* [Work to be completed] Which lines below hold the word "logo"? Copy all of them.

————

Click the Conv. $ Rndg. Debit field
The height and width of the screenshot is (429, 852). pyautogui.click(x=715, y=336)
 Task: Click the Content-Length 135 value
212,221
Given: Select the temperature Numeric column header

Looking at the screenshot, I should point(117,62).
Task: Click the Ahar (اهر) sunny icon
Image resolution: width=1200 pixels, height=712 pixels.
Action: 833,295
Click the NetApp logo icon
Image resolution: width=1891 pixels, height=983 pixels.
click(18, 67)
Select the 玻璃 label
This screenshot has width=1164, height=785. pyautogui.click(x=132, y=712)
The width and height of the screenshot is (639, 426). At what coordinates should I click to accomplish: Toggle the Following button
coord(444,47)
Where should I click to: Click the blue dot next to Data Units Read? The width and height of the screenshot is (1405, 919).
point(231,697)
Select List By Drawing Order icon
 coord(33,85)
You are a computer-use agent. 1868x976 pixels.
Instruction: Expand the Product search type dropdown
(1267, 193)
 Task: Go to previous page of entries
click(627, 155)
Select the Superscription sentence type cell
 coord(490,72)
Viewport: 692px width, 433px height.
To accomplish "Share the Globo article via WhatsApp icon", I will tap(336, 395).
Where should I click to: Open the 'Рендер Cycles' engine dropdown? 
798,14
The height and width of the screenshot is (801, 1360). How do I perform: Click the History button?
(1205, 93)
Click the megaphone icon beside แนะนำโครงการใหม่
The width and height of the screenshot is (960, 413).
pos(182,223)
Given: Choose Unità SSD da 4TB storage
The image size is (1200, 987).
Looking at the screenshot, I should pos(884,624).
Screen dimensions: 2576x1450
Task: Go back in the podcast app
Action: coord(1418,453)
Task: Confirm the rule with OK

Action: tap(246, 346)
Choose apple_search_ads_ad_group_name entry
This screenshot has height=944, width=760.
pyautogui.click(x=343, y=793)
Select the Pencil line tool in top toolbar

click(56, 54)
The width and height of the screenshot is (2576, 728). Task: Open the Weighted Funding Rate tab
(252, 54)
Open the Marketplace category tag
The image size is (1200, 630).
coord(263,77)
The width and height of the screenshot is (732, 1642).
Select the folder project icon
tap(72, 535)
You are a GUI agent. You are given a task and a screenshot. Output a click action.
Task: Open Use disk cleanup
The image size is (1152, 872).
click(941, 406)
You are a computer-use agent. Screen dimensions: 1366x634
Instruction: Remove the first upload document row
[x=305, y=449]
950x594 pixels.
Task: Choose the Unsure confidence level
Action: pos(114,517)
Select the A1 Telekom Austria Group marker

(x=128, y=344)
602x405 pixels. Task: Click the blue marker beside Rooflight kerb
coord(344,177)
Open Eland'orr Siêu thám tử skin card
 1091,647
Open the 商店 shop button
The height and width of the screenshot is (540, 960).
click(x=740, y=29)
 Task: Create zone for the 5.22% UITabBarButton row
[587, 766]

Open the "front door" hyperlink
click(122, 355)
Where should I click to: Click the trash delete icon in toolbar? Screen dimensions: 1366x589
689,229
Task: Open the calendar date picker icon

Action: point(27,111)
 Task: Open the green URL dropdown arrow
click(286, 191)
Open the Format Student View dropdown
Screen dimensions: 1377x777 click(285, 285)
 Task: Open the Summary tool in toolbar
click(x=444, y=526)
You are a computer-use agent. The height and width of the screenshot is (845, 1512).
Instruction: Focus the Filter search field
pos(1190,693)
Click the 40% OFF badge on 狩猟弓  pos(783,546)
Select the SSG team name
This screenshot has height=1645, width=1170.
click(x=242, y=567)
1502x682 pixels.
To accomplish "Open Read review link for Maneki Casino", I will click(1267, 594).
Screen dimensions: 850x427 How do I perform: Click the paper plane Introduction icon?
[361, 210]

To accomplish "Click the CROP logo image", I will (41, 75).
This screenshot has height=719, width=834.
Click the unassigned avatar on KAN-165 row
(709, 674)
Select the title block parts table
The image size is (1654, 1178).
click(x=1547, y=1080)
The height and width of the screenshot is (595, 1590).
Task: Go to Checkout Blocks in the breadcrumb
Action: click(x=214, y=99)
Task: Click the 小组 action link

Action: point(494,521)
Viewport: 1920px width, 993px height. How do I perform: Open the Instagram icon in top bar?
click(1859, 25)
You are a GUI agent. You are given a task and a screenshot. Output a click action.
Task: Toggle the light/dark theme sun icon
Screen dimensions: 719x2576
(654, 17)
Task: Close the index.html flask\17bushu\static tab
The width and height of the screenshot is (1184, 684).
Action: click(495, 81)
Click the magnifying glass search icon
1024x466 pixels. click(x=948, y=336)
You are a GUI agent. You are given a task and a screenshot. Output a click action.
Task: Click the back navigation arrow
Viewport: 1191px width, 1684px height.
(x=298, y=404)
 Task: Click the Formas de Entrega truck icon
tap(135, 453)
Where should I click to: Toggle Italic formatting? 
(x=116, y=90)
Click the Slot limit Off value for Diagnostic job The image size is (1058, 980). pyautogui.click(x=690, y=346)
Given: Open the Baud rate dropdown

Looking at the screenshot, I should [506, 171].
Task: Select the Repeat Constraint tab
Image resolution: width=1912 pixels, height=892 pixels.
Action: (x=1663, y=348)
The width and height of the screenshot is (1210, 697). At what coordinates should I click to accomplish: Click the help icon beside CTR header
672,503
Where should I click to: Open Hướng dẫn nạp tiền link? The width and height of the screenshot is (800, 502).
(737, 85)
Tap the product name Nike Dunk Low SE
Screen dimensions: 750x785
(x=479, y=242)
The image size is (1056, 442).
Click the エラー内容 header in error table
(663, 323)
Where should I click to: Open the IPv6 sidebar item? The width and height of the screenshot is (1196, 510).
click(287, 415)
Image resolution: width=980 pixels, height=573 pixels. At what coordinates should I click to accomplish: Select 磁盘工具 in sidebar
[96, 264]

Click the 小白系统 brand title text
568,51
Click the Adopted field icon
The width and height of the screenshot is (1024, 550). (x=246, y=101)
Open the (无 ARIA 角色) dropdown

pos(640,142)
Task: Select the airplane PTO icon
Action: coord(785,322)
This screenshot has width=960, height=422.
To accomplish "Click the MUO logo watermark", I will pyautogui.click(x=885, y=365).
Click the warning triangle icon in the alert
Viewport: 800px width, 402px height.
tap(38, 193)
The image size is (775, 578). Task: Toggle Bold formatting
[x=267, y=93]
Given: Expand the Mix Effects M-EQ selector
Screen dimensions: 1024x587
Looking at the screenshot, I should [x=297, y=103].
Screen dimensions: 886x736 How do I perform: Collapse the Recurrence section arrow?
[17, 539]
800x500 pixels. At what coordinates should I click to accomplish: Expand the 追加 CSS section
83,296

————

* [Exercise answer]
Click the NetApp logo icon
To accomplish "Click the CROP logo image", I will (41, 75).
To accomplish "Click the MUO logo watermark", I will pyautogui.click(x=885, y=365).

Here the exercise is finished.